Screens The final curtain 

Germans come to terms with their past and the Führer who ducked his own reckoning

click to enlarge screens-downfall1_220jpg
Actor Bruno Ganz, best known to American audiences as the wise, wistful angel of Wings of Desire, brings human scale to the 20th-century's most terrifying villain in Der Untergang (Downfall), a German film about the final days leading up to Hitler's suicide.

It is April 1945, and as the Soviet army advances on Berlin, German officers urge Adolf Hitler to flee. But Albert Speer, the Führer's favorite architect, advises him to stay: "You must be on stage when the curtain falls." With a supporting cast of millions, Hitler seized the role of planetary dramaturge, making his life the center of a vast, grotesque melodrama. With Downfall, director Oliver Hirschbiegel brings the curtain down on the man who played the lead in turning Europe into a charnel house. The performance could be called a swan song but for the fact that the protagonist was a vulture.
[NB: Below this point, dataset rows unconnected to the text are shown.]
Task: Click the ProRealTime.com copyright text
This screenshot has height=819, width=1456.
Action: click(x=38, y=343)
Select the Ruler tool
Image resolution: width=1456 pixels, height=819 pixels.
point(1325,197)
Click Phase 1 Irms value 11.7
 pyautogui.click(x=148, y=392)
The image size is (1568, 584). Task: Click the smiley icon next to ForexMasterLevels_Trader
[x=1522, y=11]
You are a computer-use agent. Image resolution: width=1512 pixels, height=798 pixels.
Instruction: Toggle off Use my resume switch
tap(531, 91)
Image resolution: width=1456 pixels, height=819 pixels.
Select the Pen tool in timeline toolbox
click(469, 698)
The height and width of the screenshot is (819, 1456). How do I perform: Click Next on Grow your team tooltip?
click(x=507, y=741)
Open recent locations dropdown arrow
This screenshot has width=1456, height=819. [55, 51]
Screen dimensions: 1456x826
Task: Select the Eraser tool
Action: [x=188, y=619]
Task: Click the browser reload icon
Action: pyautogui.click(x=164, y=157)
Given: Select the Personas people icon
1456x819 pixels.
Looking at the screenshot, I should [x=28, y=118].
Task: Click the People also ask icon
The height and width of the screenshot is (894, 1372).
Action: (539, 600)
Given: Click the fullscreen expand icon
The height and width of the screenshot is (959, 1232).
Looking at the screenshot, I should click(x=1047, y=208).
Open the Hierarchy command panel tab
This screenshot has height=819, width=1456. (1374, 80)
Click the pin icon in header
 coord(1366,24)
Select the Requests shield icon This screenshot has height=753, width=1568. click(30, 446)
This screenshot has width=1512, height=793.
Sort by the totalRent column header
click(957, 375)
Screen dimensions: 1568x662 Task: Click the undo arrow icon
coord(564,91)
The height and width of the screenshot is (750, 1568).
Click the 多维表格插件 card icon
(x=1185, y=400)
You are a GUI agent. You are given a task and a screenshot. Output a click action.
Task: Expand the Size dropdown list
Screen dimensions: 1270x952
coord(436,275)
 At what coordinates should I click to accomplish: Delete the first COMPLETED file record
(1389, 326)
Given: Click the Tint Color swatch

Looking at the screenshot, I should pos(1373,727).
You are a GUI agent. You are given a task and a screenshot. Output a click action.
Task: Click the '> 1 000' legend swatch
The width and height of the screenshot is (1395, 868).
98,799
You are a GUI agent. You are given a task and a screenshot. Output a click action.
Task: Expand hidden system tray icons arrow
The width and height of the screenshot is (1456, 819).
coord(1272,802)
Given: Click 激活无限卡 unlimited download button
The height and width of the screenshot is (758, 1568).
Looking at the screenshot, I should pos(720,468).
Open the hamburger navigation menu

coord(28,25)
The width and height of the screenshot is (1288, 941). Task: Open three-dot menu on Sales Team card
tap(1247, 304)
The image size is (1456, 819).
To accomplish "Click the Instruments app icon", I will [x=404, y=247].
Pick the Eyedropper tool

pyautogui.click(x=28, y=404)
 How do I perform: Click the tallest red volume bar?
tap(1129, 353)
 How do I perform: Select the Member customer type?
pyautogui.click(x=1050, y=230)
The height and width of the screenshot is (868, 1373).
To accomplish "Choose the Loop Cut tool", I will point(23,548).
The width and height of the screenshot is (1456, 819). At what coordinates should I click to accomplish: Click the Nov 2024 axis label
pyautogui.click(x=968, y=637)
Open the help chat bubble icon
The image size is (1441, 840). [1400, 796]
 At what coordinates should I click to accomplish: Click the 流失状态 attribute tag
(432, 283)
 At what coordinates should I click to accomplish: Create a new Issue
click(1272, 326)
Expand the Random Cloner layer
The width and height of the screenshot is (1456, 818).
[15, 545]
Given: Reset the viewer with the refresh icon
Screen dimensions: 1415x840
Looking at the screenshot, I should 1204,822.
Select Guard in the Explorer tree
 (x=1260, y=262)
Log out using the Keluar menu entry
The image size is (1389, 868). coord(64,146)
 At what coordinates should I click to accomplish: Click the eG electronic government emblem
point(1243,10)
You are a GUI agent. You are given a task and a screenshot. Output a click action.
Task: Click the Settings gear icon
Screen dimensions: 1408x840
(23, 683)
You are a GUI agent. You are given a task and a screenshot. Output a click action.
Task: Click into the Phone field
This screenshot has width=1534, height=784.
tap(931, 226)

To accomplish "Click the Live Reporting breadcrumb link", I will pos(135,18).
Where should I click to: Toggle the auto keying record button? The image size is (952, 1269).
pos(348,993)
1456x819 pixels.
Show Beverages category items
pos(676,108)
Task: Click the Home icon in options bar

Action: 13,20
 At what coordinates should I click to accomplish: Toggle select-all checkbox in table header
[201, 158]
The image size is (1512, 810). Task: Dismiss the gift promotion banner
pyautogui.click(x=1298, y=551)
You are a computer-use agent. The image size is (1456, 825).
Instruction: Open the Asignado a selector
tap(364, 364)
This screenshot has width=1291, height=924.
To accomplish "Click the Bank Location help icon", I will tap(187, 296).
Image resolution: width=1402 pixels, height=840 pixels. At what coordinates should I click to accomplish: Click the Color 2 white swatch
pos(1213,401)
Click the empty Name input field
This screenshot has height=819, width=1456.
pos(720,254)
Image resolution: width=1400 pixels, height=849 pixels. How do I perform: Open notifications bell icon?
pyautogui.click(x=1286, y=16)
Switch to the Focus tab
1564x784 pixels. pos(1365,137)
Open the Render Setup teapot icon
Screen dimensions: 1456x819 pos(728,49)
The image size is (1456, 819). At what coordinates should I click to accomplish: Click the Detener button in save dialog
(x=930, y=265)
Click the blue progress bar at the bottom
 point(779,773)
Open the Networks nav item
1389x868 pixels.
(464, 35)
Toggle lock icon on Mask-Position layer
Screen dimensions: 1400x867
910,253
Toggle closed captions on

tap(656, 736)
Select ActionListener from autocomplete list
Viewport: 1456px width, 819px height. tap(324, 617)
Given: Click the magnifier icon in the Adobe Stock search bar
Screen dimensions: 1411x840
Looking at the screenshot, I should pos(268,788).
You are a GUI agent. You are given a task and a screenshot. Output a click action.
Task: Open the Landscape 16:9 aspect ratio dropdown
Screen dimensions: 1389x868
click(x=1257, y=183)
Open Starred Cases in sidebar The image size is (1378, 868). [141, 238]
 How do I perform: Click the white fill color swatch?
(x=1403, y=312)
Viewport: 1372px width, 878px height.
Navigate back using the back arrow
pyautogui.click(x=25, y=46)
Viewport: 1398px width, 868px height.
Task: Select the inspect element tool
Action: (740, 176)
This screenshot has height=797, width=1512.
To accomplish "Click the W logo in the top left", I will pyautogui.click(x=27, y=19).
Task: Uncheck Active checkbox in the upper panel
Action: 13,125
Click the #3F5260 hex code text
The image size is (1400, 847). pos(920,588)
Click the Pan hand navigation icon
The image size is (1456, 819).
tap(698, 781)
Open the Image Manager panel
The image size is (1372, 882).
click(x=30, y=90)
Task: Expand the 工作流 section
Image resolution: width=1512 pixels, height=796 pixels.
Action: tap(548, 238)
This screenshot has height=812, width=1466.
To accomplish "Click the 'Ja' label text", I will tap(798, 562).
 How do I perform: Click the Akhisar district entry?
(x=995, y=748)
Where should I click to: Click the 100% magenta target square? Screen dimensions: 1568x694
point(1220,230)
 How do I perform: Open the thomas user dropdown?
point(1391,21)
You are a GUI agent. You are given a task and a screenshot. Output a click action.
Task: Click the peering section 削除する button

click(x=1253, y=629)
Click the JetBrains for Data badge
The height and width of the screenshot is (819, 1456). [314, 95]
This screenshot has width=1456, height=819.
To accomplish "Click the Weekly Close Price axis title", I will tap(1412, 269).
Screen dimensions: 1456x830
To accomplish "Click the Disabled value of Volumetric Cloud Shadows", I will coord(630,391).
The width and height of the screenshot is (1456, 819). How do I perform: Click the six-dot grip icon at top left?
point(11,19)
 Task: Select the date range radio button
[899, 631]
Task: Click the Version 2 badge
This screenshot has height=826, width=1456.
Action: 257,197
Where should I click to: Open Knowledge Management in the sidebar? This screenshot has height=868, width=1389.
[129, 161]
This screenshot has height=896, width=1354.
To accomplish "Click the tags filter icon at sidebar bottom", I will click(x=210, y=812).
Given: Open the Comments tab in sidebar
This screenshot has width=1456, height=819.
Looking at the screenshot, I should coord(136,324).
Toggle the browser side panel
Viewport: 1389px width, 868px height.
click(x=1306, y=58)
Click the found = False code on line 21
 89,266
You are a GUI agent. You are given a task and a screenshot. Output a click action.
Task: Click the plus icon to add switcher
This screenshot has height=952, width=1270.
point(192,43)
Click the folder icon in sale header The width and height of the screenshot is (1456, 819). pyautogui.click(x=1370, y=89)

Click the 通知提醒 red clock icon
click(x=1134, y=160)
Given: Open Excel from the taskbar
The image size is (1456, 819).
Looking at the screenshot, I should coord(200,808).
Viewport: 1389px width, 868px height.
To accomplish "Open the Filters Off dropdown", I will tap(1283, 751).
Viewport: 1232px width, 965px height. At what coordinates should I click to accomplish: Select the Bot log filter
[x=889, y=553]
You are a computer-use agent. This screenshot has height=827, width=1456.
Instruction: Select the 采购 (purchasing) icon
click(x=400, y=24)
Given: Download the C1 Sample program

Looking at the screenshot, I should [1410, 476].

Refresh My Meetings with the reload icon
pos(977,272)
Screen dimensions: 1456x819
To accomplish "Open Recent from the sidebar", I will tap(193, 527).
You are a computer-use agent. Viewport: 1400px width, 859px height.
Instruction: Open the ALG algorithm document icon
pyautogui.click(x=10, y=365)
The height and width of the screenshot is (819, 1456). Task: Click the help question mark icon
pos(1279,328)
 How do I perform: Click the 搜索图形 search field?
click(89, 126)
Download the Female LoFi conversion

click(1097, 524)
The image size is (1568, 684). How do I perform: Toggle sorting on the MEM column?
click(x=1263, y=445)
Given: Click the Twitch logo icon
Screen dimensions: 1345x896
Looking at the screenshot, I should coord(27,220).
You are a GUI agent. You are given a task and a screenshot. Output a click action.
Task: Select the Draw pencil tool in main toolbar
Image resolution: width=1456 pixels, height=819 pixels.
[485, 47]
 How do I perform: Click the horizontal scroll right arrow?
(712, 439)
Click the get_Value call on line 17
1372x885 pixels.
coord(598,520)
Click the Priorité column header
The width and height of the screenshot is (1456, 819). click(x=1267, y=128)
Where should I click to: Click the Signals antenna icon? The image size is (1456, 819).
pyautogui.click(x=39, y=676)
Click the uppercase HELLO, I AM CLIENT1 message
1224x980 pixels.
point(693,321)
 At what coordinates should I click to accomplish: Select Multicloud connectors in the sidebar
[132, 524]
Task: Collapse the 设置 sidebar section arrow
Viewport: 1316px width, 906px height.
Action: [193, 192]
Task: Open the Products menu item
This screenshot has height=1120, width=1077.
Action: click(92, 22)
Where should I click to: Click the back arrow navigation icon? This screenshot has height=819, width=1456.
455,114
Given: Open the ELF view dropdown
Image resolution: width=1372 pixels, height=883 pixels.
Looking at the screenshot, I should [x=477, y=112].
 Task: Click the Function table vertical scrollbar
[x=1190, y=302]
For almost 40 years, Germans have observed an unofficial taboo against portraying Hitler, lest they seem to be arousing sympathy for the devil. As early as 1940, Charles Chaplin aped Hitler in The Great Dictator, and one of the Three Stooges, Tom Dugan, impersonated him in 1942 in To Be or Not to Be. But for German actors, the stakes have been nothing less than national rehabilitation. Though Downfall aroused controversy when released last year in Germany, it is not likely to inspire Neo-Nazi recruitment. With documentary precision, it reenacts the final 10 days of the megalomaniacal chancellor whose reign of terror caused 50 million deaths.

Though best known as the sweetly melancholic angel in Wings of Desire, Bruno Ganz transforms himself into a thoroughly believable Hitler, a leader who alternates between certainty in ultimate victory and self-pitying despair over treachery by his generals, "international Jewry," and the German people. "No one understands me, not even my closest comrades," he whines, but this film takes the measure of a man who created a culture of death that ends up consuming him. Hitler is surrounded and supported by sycophants, cynics, sybarites, and lunatics. For all the footage of mayhem in the streets outside the bunker, the most chilling moment occurs when Magda Goebbels (Matthes), a true believer to the end, poisons her six children, declaring, "I won't let the children grow up in a world in which there is no National Socialism."

Downfall
(Der Untergang)

Dir. Oliver Hirschbiegel; writ. Bernd Eichinger, from books by Joachim Fest and Traudl Junge; feat. Bruno Ganz, Alexandra Maria Lara, Corinna Harfouch, Ulrich Matthes, Juliane Koehler (R)
The film is framed by the voiceover of Traudl Junge (Lara), who served as Hitler's secretary from 1942 until his suicide. In the opening sequence, she and four others are ushered in to audition for a stenographic job with the Führer. Hitler hires 22-year-old Traudl simply because she comes from Munich. Her typing lags behind his fervid dictation, but Hitler is patient, an avuncular employer who inspires loyalty if not devotion. In an interview following the final credits, the real Traudl Junge, who died in 2002, characterizes her role in the Nazi regime as youthful folly. She was motivated entirely by the thrill of working for the most powerful man in the world. She recalls that it was not until many years later that she understood the full horror and realized that she could and should have made an effort to be informed. Through Traudl, Downfall indicts those ordinary Germans so caught up in the delirium of national renewal that they failed to question its price. I encountered Traudls in a marketing class I once spoke to; excited by their term projects, to design a corporate advertising campaign, they were bewildered when asked whether scruples might ever cause them to refuse a corporate assignment.

Schenck, a medical official whose principal concern is alleviating the enormous suffering during the siege of Berlin, represents the decent German. While colleagues exploit their privileges to flee, he stays behind, struggling to save lives under dreadful conditions. It is through Schenk's eyes that the sots and savages who control the bunker seem a ghastly aberration. It is the triumph of that gaze that offers hope for redemption of his nation and the species.